Après avoir demandé d'accoucher dans le secret, la femme peut se rétracter et déclarer
l'enfant sous son nom. A défaut de revenir aussi rapidement sur sa décision, elle peut
toujours entreprendre de le récupérer en établissant sa maternité, si du moins l'enfant
n'a pas déjà été placé en vue de son adoption (ce qui survient au plus tôt dans les deux
mois de la remise à l'ASE) ou adopté.
La loi du 22 janvier 2002 a encadré la pratique de l'accouchement sous X par un
dispositif propre à libérer l'accès à la connaissance de ses origines par l'enfant. Elle a
ainsi prévu un système d'information de la mère quant aux conséquences de son acte et
à la possibilité de lever le secret sur son identité à tout moment. Elle aménage en outre
la collecte discrète d'informations la concernant, y compris son identité, et leur archivage
par le Conseil national pour l'accès à ses origines personnelles (CNAOP). L'enfant a
librement accès aux renseignements non identifiants ainsi conservés, à charge d'en faire
la demande au CNAOP. En revanche, s'agissant de l'identité de sa mère, il ne peut en
avoir connaissance que si cette dernière, consultée par le CNAOP à sa demande, y
consent ou ne s'y est pas opposée de son vivant.
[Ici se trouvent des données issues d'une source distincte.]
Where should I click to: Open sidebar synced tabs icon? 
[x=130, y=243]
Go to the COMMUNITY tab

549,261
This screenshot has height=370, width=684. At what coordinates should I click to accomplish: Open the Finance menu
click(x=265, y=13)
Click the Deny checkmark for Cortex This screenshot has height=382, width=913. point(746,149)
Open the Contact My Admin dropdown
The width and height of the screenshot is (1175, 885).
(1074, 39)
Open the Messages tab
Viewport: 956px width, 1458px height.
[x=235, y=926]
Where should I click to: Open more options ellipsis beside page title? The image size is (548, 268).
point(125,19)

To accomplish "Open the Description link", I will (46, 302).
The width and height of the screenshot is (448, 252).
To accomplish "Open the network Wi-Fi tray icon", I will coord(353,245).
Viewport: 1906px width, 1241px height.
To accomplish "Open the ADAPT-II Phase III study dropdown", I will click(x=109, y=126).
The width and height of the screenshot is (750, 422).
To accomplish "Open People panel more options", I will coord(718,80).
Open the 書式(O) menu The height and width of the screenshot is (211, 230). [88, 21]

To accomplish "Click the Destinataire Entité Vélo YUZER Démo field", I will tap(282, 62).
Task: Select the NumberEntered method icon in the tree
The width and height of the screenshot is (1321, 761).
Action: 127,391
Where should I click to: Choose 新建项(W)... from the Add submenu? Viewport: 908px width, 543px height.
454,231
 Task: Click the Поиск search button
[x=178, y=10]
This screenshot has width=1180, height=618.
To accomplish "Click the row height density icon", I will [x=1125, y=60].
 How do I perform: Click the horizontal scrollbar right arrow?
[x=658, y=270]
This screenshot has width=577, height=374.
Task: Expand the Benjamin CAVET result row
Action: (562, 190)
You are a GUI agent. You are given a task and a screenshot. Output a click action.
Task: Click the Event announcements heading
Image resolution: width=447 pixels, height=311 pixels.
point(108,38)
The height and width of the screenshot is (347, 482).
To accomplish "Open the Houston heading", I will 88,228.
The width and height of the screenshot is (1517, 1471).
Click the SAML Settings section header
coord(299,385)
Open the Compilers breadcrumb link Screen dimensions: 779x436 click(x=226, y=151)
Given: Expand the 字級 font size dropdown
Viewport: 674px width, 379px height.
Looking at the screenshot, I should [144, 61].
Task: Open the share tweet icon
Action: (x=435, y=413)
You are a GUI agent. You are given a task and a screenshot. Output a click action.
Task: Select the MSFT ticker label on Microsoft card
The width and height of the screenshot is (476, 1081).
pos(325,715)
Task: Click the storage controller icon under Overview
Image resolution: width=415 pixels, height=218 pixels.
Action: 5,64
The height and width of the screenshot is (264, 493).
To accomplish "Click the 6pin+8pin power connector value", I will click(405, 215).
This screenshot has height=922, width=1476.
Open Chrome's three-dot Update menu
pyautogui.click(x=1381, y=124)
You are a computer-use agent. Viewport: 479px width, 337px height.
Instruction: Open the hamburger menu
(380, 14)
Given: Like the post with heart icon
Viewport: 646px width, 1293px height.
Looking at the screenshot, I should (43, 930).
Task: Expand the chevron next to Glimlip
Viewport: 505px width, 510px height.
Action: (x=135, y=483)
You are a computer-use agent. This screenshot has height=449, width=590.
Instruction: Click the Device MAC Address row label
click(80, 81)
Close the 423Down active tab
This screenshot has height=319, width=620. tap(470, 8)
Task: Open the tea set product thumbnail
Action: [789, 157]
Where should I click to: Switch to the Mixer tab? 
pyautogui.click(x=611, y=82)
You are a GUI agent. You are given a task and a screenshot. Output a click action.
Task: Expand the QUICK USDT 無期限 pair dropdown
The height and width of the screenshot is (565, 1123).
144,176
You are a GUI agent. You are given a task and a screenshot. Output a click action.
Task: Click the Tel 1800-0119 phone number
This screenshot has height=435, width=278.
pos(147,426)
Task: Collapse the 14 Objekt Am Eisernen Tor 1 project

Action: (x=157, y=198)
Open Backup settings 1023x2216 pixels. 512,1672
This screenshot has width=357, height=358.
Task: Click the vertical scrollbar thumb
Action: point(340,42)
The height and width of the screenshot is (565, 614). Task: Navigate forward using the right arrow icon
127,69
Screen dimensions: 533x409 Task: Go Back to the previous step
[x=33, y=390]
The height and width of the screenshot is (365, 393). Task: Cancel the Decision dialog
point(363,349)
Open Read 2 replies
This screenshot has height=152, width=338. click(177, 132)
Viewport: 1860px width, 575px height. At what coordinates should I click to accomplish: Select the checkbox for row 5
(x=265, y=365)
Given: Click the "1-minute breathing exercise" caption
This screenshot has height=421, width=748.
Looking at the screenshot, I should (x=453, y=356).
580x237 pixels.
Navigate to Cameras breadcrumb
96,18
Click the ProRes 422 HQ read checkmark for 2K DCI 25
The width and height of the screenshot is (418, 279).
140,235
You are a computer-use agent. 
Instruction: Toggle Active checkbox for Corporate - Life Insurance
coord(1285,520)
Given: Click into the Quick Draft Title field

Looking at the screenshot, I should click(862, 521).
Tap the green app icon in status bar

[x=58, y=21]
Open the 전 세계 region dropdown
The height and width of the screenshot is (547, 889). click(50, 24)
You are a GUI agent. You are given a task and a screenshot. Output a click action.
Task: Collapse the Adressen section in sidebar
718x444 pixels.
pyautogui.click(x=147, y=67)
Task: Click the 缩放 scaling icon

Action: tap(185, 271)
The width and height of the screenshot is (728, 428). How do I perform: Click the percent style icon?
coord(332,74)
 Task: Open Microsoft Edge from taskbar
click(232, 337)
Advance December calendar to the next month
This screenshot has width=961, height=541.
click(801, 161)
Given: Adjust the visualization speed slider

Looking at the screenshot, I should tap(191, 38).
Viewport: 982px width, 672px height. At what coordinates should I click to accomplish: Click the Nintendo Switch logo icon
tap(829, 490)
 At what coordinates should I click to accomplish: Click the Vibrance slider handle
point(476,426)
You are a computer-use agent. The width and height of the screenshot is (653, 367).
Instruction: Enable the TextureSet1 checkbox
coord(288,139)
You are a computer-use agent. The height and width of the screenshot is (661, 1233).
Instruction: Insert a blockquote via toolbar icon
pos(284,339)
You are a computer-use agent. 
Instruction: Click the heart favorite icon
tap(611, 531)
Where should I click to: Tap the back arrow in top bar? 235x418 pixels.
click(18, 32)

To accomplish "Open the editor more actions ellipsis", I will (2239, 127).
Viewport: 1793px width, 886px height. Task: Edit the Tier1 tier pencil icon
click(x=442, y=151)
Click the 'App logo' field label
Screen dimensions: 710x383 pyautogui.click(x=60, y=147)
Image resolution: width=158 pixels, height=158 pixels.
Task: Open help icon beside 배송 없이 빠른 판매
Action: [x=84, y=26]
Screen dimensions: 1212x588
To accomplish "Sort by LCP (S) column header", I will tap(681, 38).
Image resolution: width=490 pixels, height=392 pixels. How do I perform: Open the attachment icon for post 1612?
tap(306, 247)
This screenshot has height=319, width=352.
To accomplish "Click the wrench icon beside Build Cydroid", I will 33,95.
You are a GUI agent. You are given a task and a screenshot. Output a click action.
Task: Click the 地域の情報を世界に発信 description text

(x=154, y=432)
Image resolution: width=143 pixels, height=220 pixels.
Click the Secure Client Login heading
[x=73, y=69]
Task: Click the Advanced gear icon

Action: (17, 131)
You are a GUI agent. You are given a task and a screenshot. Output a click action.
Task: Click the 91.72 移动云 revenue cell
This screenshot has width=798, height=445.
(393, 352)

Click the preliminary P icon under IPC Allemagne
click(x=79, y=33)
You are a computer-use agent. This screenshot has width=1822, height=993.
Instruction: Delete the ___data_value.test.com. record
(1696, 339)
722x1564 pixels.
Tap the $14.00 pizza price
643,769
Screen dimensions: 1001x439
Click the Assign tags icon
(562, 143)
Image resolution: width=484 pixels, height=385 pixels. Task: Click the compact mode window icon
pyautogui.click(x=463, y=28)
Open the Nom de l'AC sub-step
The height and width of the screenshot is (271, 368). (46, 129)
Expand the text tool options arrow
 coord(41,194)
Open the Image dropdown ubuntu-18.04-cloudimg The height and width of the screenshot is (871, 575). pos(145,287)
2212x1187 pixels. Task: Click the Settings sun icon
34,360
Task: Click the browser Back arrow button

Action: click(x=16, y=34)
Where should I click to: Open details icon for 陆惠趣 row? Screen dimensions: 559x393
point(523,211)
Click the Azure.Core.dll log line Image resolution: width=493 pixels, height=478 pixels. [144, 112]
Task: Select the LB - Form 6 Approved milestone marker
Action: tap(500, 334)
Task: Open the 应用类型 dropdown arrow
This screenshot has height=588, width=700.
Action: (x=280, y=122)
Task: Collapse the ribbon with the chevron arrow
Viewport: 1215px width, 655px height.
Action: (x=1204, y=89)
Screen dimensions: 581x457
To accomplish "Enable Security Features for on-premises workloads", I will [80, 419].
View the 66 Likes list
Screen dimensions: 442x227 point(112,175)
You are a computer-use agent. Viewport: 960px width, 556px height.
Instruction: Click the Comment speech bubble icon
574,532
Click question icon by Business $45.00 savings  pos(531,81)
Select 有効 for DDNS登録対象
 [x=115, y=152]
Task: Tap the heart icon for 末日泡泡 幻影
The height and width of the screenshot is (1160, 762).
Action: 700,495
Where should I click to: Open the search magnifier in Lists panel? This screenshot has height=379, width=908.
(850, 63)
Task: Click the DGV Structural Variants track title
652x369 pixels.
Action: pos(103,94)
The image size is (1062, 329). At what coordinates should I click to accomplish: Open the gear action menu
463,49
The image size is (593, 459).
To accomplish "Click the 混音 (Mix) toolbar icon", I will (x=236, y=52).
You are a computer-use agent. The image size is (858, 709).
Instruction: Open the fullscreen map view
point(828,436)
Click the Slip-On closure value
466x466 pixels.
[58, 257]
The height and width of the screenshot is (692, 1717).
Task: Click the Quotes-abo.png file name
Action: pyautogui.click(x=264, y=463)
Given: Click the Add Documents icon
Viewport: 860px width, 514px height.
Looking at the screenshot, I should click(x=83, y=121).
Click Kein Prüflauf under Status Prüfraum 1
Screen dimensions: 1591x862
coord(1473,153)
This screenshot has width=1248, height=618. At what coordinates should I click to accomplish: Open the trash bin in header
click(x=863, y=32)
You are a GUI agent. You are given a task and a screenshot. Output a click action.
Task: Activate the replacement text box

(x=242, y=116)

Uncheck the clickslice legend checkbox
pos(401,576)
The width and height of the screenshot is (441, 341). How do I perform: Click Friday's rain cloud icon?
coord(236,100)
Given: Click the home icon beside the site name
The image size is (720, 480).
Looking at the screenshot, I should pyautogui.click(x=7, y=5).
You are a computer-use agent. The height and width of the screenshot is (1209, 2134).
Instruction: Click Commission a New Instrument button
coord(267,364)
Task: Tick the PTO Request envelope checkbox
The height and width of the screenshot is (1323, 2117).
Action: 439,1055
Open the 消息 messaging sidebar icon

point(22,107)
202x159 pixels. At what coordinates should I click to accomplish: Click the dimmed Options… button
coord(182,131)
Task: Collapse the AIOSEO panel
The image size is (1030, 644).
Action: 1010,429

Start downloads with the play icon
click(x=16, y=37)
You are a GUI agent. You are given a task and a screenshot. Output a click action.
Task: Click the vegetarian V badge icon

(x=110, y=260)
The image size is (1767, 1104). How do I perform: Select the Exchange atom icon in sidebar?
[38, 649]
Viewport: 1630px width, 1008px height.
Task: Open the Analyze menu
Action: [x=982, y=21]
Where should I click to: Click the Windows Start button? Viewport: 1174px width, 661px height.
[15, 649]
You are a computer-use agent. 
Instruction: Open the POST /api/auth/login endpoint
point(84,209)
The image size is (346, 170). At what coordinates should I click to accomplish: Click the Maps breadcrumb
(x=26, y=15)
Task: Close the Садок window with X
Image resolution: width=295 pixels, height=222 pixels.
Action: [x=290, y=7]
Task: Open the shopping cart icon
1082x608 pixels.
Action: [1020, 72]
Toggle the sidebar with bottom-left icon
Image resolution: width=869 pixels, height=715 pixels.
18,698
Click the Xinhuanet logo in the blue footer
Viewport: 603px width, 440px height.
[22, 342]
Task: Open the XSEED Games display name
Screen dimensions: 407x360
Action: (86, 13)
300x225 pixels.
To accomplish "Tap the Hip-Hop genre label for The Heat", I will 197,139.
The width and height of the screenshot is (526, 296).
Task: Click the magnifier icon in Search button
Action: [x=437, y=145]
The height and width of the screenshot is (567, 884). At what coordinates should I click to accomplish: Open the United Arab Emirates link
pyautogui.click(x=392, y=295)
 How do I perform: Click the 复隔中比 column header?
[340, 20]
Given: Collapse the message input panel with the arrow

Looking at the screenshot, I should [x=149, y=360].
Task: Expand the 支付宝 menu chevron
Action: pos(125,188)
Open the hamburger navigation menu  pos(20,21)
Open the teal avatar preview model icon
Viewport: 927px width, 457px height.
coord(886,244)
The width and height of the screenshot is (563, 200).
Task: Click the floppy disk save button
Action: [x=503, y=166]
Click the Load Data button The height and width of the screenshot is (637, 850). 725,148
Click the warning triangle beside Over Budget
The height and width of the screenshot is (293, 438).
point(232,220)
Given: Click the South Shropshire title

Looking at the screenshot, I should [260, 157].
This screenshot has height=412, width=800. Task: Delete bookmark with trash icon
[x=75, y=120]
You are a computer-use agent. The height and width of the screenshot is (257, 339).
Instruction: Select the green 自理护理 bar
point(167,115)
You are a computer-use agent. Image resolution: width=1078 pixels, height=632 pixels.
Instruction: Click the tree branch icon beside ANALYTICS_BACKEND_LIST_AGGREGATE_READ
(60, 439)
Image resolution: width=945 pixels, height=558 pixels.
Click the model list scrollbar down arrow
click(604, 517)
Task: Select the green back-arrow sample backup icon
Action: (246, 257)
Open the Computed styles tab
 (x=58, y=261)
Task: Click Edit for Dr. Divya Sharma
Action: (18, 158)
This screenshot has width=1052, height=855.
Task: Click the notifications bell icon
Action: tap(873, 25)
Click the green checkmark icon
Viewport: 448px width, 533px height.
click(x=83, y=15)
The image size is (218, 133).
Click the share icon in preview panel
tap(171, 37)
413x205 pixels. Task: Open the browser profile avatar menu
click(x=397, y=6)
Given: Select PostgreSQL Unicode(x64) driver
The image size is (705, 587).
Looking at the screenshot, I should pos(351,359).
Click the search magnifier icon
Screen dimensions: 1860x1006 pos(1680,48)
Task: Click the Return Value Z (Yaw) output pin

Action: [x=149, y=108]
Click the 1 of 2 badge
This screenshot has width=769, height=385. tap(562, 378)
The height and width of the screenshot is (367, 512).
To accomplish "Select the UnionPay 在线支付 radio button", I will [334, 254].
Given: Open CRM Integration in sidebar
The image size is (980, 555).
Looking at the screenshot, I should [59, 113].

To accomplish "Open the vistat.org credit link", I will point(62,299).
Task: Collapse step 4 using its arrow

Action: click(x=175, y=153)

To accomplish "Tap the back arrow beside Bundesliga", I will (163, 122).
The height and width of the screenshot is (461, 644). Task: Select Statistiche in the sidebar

La loi française laisse donc la femme
accouchée sous X libre de lever le secret de son identité. En tout état de cause, cette
décision reste sans effet sur la filiation de l'enfant.
II. Effets
Depuis 1993, l'accouchement sous X produit l'effet d'empêcher l'établissement judiciaire
de la maternité de l'intéressée. Jusque lors, il se bornait à entraver en fait l'usage de
cette faculté, en rendant l'identification de la mère extrêmement difficile. Dans le but de
préserver le droit d'accoucher sous X, la loi du 8 janvier 1993, reprise sur ce point par
l'ordonnance de 2005, a attaché à son exercice l'effet d'élever une fin de non-recevoir à
l'action en recherche de maternité. Ainsi, même s'il parvient à identifier sa mère, l'enfant
né sous X ne peut agir en justice pour se rattacher juridiquement à elle.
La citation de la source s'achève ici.